Wherever the word "computer" appears in a line of the records, copy that line.

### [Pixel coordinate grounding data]

^^^^

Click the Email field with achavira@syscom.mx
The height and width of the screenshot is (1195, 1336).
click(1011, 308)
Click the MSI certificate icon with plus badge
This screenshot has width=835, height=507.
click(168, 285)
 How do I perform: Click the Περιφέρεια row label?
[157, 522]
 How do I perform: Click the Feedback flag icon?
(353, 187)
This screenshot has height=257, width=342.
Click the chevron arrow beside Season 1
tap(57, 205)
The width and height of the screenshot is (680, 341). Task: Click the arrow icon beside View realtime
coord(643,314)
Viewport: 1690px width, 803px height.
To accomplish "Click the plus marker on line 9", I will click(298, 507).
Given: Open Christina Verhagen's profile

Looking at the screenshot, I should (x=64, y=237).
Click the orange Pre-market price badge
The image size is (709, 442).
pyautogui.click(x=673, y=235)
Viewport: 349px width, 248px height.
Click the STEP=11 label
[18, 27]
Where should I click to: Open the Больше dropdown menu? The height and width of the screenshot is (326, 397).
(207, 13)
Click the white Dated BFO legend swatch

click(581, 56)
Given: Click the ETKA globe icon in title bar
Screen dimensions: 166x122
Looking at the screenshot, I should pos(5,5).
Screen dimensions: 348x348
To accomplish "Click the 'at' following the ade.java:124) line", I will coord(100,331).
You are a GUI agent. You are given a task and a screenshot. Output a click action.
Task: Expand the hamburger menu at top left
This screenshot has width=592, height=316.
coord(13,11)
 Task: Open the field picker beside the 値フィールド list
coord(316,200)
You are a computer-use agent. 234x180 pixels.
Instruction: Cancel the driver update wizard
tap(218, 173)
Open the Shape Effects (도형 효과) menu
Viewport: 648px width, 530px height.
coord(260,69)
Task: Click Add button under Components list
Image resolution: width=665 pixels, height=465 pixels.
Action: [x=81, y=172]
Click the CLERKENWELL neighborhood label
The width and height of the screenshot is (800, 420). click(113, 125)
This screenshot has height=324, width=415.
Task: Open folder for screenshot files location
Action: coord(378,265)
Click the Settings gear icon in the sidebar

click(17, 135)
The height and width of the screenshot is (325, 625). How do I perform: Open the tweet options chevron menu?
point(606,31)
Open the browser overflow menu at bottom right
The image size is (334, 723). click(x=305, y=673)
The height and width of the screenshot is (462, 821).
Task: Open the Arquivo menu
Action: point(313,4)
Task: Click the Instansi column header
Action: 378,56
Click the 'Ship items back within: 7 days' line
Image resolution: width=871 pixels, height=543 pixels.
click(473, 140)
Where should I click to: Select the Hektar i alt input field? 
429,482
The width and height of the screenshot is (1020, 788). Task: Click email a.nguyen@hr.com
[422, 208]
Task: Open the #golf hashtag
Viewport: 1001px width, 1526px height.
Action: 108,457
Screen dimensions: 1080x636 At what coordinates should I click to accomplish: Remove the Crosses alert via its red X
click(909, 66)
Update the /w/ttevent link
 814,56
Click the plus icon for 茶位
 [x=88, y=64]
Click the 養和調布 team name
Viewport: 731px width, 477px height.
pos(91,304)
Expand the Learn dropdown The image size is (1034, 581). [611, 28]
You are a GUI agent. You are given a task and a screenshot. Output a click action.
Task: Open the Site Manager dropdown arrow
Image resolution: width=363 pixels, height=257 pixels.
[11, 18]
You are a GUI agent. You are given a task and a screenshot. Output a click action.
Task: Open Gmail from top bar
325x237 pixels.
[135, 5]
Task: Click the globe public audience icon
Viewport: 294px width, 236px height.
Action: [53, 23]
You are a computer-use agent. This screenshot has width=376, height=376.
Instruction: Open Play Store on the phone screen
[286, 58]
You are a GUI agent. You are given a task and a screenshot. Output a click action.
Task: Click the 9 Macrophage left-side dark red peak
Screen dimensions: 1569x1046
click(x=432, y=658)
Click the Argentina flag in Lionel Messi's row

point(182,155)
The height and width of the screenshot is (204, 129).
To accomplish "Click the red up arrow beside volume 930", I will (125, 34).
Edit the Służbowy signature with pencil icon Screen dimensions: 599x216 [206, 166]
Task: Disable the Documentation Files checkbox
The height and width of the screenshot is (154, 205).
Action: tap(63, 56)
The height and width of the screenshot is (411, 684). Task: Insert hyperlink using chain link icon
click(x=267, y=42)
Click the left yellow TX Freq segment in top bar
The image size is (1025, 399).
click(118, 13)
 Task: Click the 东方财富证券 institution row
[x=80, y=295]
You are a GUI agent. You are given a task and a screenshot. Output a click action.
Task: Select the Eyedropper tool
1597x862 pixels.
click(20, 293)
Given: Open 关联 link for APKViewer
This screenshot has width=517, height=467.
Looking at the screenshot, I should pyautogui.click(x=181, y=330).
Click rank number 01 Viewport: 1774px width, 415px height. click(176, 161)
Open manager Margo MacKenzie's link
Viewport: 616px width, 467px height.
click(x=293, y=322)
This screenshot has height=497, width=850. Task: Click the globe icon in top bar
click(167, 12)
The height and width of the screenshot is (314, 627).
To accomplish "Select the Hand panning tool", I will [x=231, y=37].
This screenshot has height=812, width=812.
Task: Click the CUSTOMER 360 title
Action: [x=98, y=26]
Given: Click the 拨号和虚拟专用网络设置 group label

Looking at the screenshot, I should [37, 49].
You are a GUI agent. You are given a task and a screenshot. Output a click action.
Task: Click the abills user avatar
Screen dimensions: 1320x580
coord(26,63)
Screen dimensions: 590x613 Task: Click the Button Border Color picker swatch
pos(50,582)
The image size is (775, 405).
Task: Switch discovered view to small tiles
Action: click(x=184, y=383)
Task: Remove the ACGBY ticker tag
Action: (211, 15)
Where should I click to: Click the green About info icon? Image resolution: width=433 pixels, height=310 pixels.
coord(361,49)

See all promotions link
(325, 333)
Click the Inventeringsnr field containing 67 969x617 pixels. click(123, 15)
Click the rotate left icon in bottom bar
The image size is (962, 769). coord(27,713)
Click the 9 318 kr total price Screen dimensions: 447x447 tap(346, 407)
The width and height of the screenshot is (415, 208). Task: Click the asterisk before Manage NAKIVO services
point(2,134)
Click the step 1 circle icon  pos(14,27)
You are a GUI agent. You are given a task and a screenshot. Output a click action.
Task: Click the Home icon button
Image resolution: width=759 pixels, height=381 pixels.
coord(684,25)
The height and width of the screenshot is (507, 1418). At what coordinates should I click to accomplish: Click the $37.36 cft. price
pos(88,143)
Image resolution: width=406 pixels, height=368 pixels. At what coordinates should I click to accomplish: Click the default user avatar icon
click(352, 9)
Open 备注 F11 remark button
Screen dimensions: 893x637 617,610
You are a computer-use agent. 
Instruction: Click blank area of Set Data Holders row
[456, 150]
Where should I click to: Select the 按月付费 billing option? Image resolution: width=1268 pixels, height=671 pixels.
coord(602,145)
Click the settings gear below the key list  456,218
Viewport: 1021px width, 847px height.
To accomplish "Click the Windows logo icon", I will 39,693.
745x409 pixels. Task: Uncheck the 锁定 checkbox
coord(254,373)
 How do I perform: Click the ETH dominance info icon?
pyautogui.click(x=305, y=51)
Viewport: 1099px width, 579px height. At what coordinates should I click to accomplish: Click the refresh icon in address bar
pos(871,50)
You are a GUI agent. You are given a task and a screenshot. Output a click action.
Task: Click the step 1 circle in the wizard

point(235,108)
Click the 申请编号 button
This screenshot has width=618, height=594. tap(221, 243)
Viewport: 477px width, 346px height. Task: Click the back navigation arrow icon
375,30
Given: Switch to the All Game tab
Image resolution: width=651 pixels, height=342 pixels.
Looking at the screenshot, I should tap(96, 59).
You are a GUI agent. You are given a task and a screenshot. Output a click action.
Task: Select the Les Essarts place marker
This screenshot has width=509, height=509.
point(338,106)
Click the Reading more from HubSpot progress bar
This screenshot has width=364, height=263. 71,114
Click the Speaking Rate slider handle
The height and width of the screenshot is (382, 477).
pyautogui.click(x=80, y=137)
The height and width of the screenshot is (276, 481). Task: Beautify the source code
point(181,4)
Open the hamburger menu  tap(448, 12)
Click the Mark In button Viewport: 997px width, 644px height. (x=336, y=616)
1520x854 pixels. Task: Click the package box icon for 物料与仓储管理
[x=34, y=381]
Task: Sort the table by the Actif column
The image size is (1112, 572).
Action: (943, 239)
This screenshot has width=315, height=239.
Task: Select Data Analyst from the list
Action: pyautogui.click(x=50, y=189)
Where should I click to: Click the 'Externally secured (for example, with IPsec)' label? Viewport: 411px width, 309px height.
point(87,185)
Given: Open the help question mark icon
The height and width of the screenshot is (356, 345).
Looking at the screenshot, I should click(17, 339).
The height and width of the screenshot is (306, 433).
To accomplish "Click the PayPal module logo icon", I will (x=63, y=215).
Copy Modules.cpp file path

^^^^

### [Solution]
You are a computer-use agent. 234x180 pixels.
You are a computer-use agent. This screenshot has width=376, height=376.
You are a computer-use agent. 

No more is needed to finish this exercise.